What does the new decade hold for Aussie property?
Ok, as another investing year comes to a close, let’s take a step back and let me share with you some of the themes that are going to guide my investing into the 2020s.
In the short run, the emergent boom in property prices will continue. I’ve no doubt about that. The momentum is there, and the fundamentals are as well. We’ve got an easier credit environment, we can probably expect another rate cut and possibly some unconventional easing policies in 2020, and our population growth continues to outpace our ability to build houses, thanks largely to overseas migration.
On that front, Australia continues to run the biggest immigration program in the OECD. You might ask why we’re doing that – why we’re importing 300,000 people a year into a drought and into cities that are already straining under the load, but that’d make you racist.
This trend was set in motion by John Howard, and Labor is too concerned with appearing ‘woke’ to challenge it, so it will continue. That means housing demand will continue to run well ahead of supply, especially as the banks continue to shy away from funding high-rise apartments, and so that means further price gains.
So that’s one trend I’m playing – strong population growth.
Another one to look for is government spending. Right now, government spending is already the only game in town when it comes to economic growth.
Private final demand turned negative in the last quarter, and booming public demand is the only thing saving us from recession.
I’m not sure I see that changing in 2020. And if the Reserve Bank empties the rate-cut barrel, as I expect they will, then there will be growing pressure for government spending to pull even more weight.
I expect that will come in the way of pork-barrelling. Labor will want to focus spending on regional Queensland to try and win that back. The Liberals will be focused on the cities for the same reason.
This might create some interesting plays for hot-spotters, since the regions can, rightly, demand their fare share.
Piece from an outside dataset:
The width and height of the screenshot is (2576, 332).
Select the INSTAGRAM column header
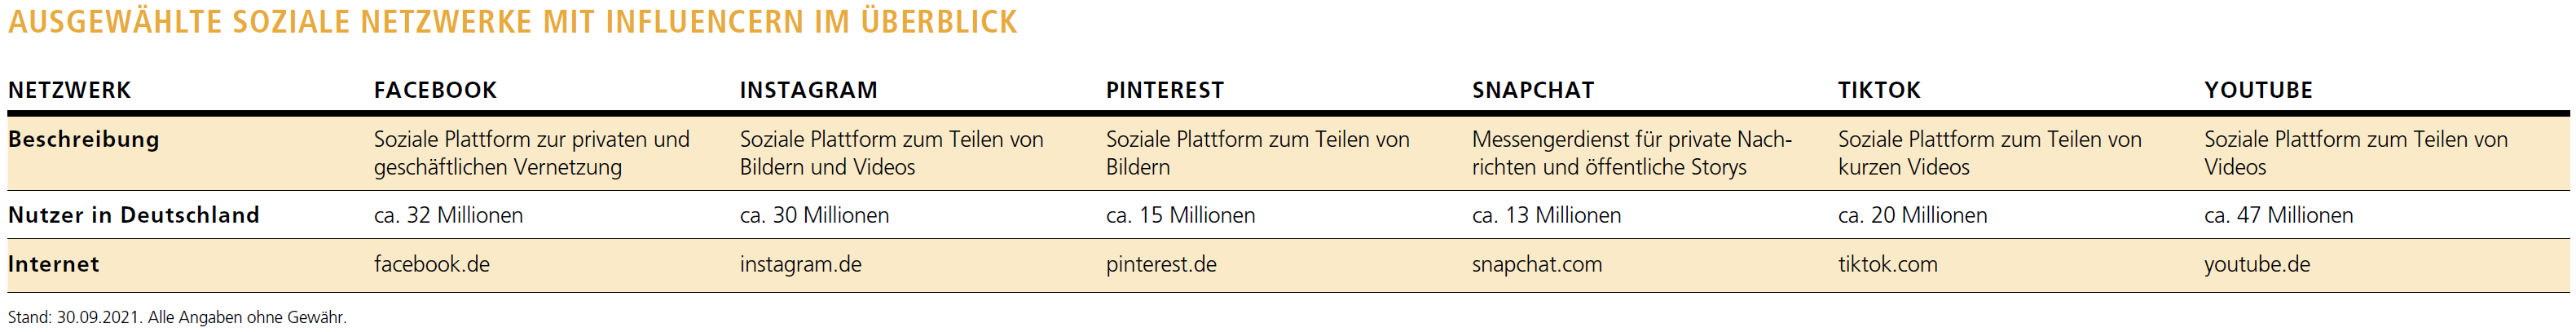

Thinking a little longer term, politics remains fraught. Social-media thought-bubbles have totally hollowed out any centre to be had, and politics will remain extremely partisan and aggressive.
People will also continue to see politics for the self-serving cess-pit that it is. A recent study found that 75% of voters think politicians act out of self-interest, while only 12% believe that government is run for the people. These are the worst results in the history of the survey.
But are people wrong? I don’t think so. And so the political situation looks precarious to me.
And I think China will try to continue it’s friendly corporate take-over of Australia. Military conquests are so last-century. And why spend all that money on guns and soldiers, when you can just buy the politicians, buy the universities, buy the ports, buy the media etc.
Both parties have been suckling on the Chinese teat, and are either naïve or treasonous. Andrew Hastie seems to be the last patriot standing, but there’s every chance he unearths something that highlights just how corrupt our for-profit democracy has become.
If that happens, I don’t expect an otherwise placid Australian population, who haven’t seen any real wage increases in the better-part of a decade, will take it lying down.
I’m not talking revolution, but a major period of disruption could easily be on the cards. That will hammer the economy, but I’d expect to see substantial safe-have flows into property, particularly given the above.
So that’s another theme.
In sum, the outlook for property is undoubtedly strong, although it could be a very bumpy ride.
I hope you’ve had an extremely profitable year, and if these blogs, and all of us working here at Knowledge Source have contributed to that in any way, I’m chuffed.